-- Data for this task follows --
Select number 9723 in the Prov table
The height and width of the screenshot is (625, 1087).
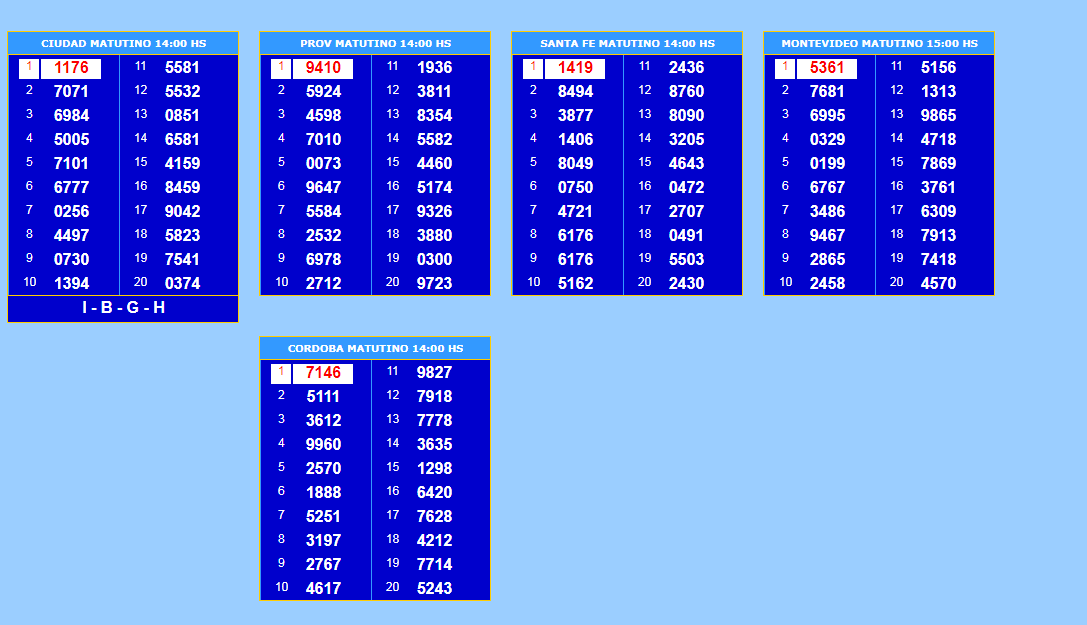[x=434, y=284]
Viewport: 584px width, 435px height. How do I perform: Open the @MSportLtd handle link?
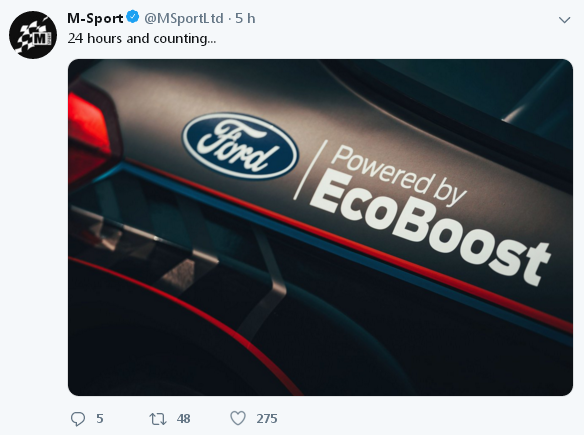(184, 18)
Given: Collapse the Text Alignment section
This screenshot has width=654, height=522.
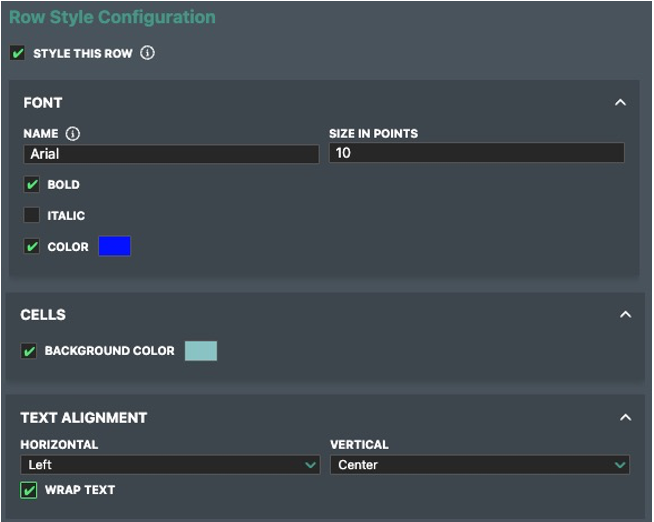Looking at the screenshot, I should 625,417.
-- Data for this task concluded --
* [Exercise directions]: An exact repeat of the listing above, pictures excluded, is the answer.

* [Solution to the problem]:
Select number 9723 in the Prov table
The height and width of the screenshot is (625, 1087).
[x=434, y=284]
Viewport: 584px width, 435px height. How do I perform: Open the @MSportLtd handle link?
(184, 18)
Given: Collapse the Text Alignment section
This screenshot has width=654, height=522.
Looking at the screenshot, I should 625,417.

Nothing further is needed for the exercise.